Methods: A total of 36 patients was treated with radiotherapy after partial laryngectomy at the Radiotherapy Department of the Institute for Cancer Treatment and Research (IRCC) of Candiolo and of the Mauriziano Hospital in Turin, between 1994 and 2007. The postoperative treatment doses ranged from 45 to 70.2 Gy with conventional fractionation. The Kaplan-Meier method was applied for statistical analysis. The RTOG-EORTC scale was used to evaluate late and acute toxicity.

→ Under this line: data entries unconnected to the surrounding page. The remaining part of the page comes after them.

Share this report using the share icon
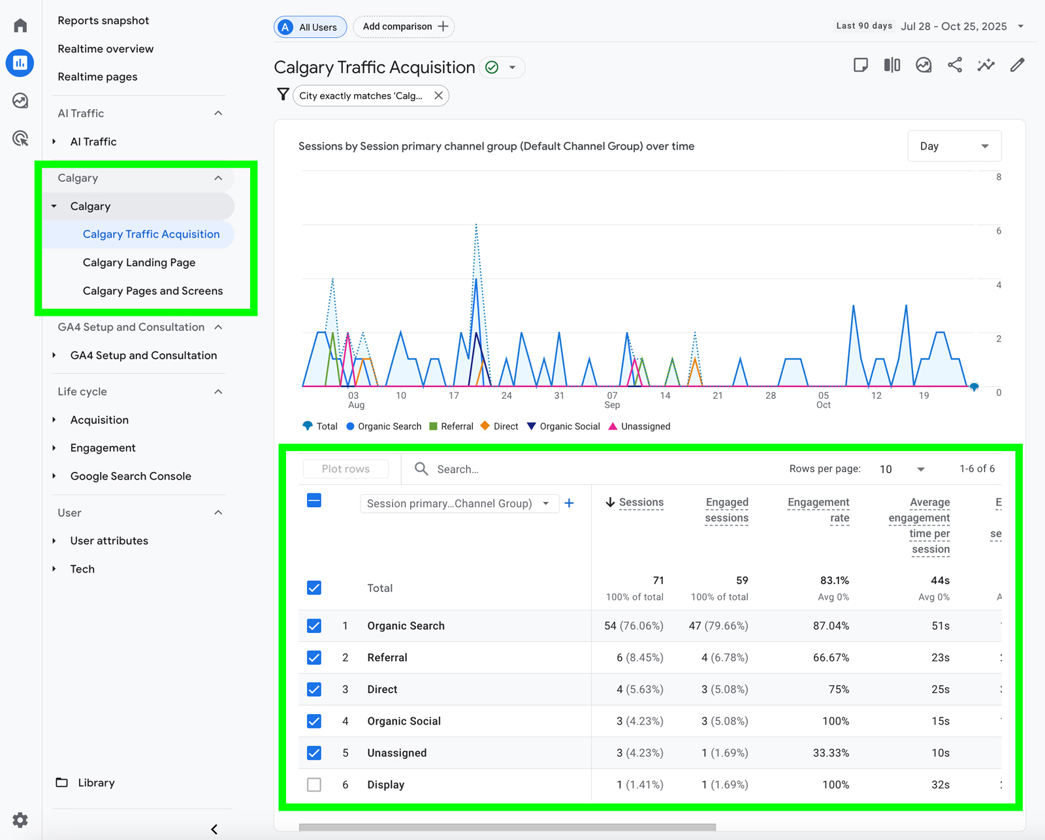[x=954, y=65]
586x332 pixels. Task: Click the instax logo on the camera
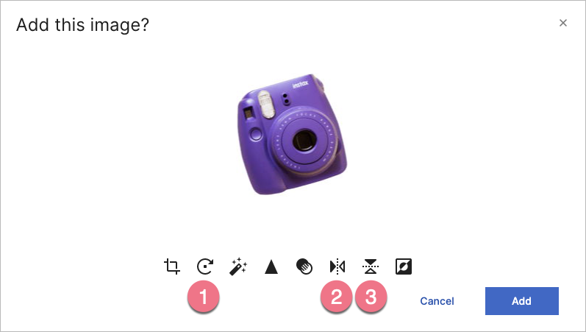(x=301, y=84)
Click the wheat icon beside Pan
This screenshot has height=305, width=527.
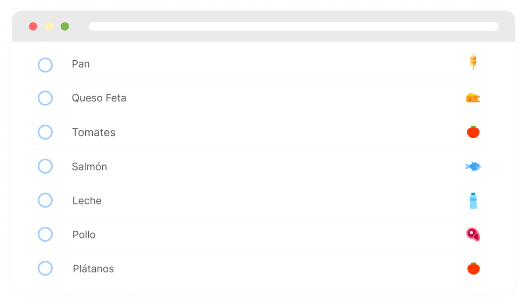tap(473, 62)
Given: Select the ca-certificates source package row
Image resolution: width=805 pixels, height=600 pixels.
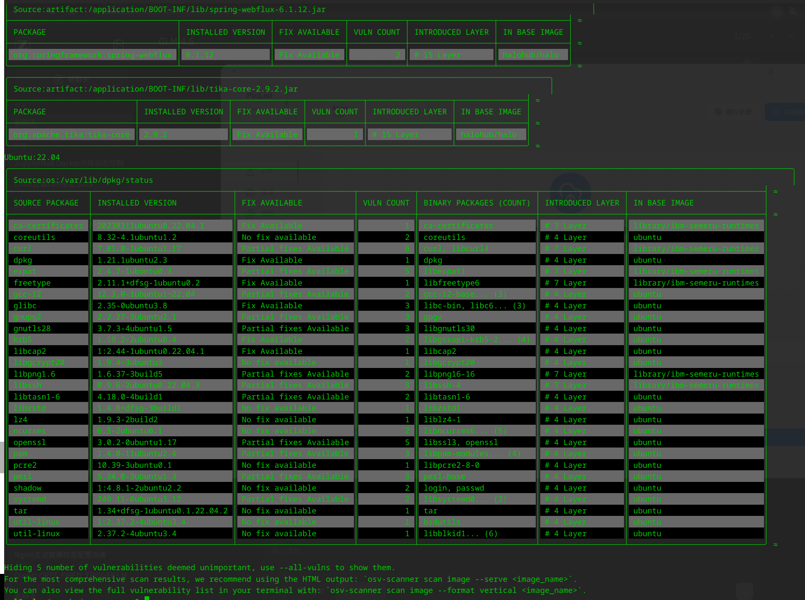Looking at the screenshot, I should point(48,226).
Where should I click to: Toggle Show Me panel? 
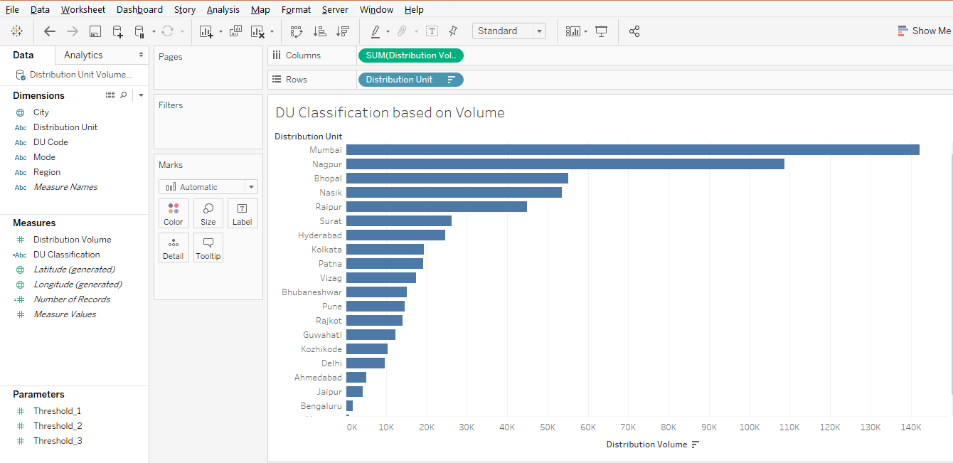point(924,31)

Results: Overall 5- and 10-year survival was 93% and 47%, respectively. Local control was 93.5% at 5 and was unchanged at 10 years. Grade 2 acute cutaneous and mucous toxicity was 41% and 62%, and grade 3, 6.9% and 3.5%, respectively. Only one patient required percutaneous endoscopic gastrostomy due to severe dysphagia and one patient required temporary tracheostomy for severe acute laryngeal edema (grade 3). Two patients experienced late toxicity greater than grade 3. The median dose to the residual larynx was 59.5 Gy (range, 45-70.2), and the median dose to the neck was 50.4 Gy (range, 39.6 -55.8).
Conclusions: The results of our study showed a dose-dependent increase in the late toxicity trend at doses over and above 60 Gy, which is higher than the cutoff dose reported in the literature. There was no indication from our data that adjuvant postoperative radiotherapy means additional toxicity. The use of highly conformal techniques can further reduce toxicity of the radiotherapy.